My turquoise taffeta robe de style which I’ve sewn some years ago.
For the 1920s dress I used turquoise taffeta fabric.
A robe de style was an 1920s alternative to the chemise-style evening dresses. Conservative women, who might not bob their hair and preferred to wear classic, more feminine dresses, often chose to wear a robe de style.
A robe de style has a full skirt, which can be worn over panniers or without.
Soft, clinging fabrics were fashionable in the 1920s, so taffeta was less used, except for the robe de style.
Robes de style were often created by the House of Lanvin, such as this Lanvin robe de style.
My main inspiration for my 1920s robe de style were: this pretty 1920s seafoam silk and gold lame robe de style, and this 1926/7 white Lanvin robe de style. (On my pinterest board you’ll find more robe de style dresses.)
The neckline and armscyes are bound with self-fabric bias binding.
Robes de style were often embellished with rosettes, such as this pretty 1922 blue and white Lanvin robe de style.
For the rosette, I used mud-colored taffeta fabric and the seafoam taffeta of the dress.
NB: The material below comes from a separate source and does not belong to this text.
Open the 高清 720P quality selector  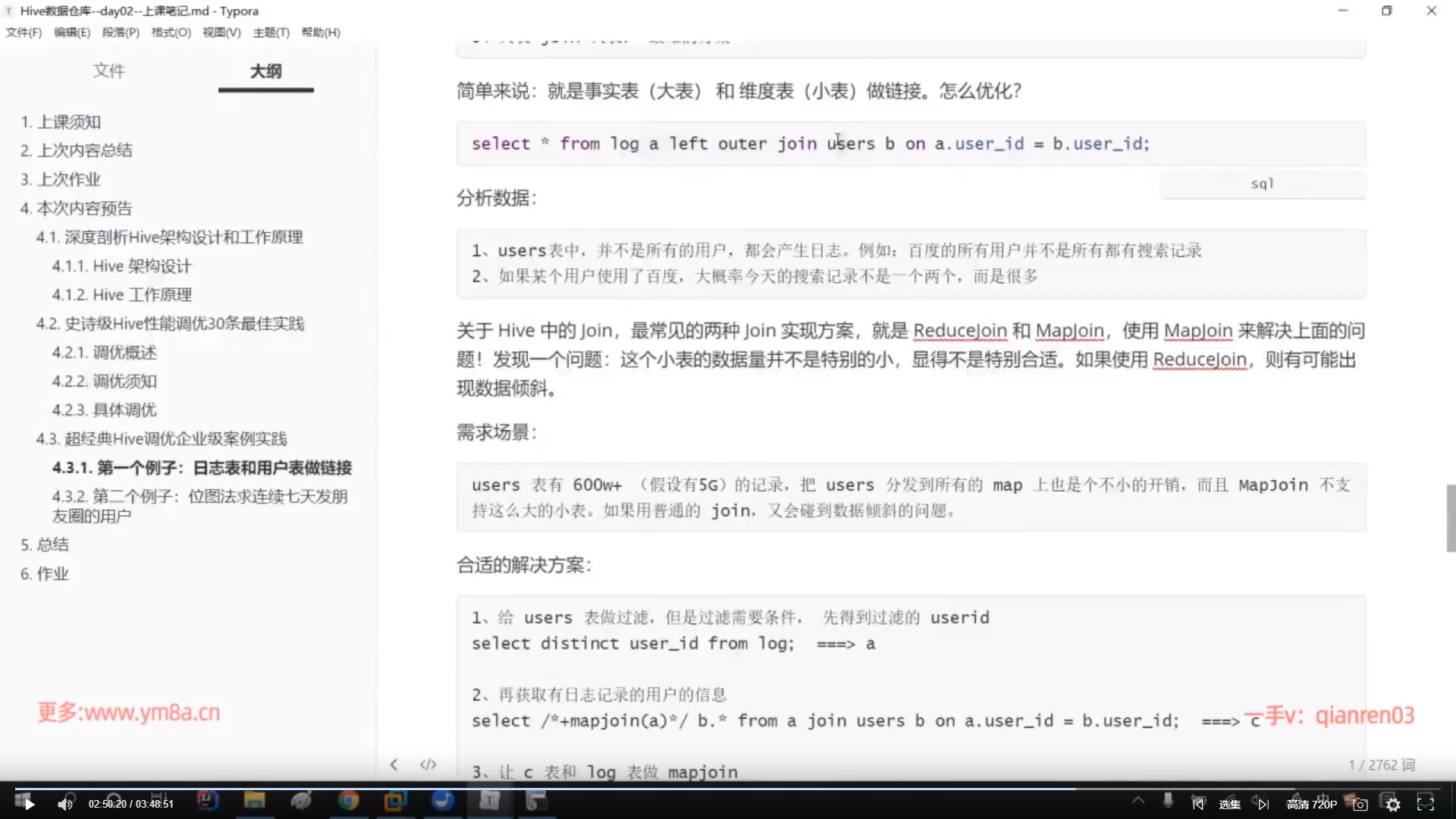(x=1312, y=805)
For the rosette I followed this triangle trim tutorial. The rosette has a fabric backing and a hidden pocket. The rosette is attached to the dress with a safety pin, so I can wear the dress with and without the rosette.
The robe de style is really comfortable to wear; so we did some canine freestyle.
She was a bit unsettled by my rustling dress and the streamers of my rosette, as I’ve never done canine freestyle in an evening dress before! 😉 (There was also an approaching thunderstorm.)
I pinned my long hair into a faux bob.
And I’m wearing my mint green beaded hair accessory.
After a thunderstorm and rain, the sun came out again.
Some more twirling because it’s so much fun! 😀
Here are 1928 instructions about how to drape a turquoise taffeta robe de style.
I also made a 1920s turquoise and pink beaded dance purse as accessory for the dress.